Перед этой операцией я перешел в 3-й батальон, и вот почему. В деревне Зимноводы мы жили у поляков на квартирах и ходили к польским девчатам. Молодые же были. Мне было всего-то двадцать лет. Еще ветер в голове гулял. Ходили к ним мы с Лешкой Кудиновым, командиром моей роты. Мы с ним были в одном танке. Я был командиром первого взвода и командовал четырьмя танками: танком командира роты и своими тремя. Пришли мы как-то раз, а там была цыганка с цыганятами. Она нам говорит: «Давайте я вам погадаю». Мы отказывались, а тут польки встряли: «Да, чего вы боитесь, пусть погадает». Мы по-польски говорить не могли, но немного понимали, все же родственный язык.

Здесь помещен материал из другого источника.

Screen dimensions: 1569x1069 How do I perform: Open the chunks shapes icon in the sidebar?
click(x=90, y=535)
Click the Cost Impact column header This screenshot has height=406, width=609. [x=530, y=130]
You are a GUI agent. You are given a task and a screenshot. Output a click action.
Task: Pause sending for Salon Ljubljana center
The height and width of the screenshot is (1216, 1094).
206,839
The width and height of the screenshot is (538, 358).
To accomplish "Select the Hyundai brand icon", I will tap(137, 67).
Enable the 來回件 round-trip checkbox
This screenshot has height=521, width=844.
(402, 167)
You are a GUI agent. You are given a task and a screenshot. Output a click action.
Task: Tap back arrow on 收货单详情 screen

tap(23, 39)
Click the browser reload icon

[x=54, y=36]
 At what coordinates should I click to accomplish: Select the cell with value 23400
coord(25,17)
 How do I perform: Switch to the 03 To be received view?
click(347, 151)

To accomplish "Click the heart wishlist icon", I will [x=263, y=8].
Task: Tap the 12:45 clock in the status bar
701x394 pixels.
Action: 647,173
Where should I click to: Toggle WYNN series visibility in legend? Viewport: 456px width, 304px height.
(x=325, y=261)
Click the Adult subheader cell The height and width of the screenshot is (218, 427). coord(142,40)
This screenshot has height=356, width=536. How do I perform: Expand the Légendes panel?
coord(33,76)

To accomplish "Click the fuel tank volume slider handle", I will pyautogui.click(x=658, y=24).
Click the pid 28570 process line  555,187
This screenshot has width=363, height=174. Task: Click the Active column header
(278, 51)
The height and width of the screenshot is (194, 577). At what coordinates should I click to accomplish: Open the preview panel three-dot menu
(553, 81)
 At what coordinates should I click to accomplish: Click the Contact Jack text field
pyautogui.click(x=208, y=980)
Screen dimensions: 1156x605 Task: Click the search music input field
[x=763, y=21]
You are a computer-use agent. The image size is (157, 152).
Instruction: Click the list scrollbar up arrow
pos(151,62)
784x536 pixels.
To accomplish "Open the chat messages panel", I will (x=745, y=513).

Лешка согласился. Взяла она левую руку, посмотрела, потом поглядела на него и говорит на ломаном русском языке: «Неудобно тебе говорить, но тебя убьют! Вот эта линия – она кончается». – «Ну, ладно», – он ей отвечает, и меня толкает: «Давай, ему погадай». Она взяла мою руку: «Ты, – говорит, – жить будешь долго, но будешь мучиться. Будет тяжелое ранение». – «Ну, наверное, руку или ногу оторвет», – подумал я. Настроение сразу испортилось – говорить не хотелось, и танцы были не в радость. Пришли к себе, Лешка говорит: «Николай, давай изменим свою судьбу. Мне, ротному, перейти в другой батальон сложно, а тебе, взводному, запросто. Тем более в 3-м танковом батальоне недокомплект командиров взводов». Я говорю: «Хорошо». И вот в этой операции я участвовал в составе 3-го танкового батальона...
Мы вошли в деревню, и тут немцы стали лупить по нам. Один танк горит, второй танк горит, третий... Били с близкого расстояния. Мой танк подскочил к перекрестку. На фоне горящего на углу дома отчетливо выделялся силуэт «Тигра». Расстояние до него было не более ста двадцати метров. Я наводчику на голову нажал, он сполз на боеукладку, а я сам сел на его место. Посмотрел в прицел – не вижу, куда стрелять. Открыл затвор, навел орудие через ствол. Мой снаряд ударил ему в борт, и танк вспыхнул. Только я сел на свое место, снял перчатку, хотел переключить радиостанцию на внутреннее переговорное устройство, и в этот момент потерял сознание. Как потом я понял, немецкий танк, стоявший в метрах в пятидесяти перед нами, засек вспышку моего выстрела и влепил болванку прямо в лоб нашей машины.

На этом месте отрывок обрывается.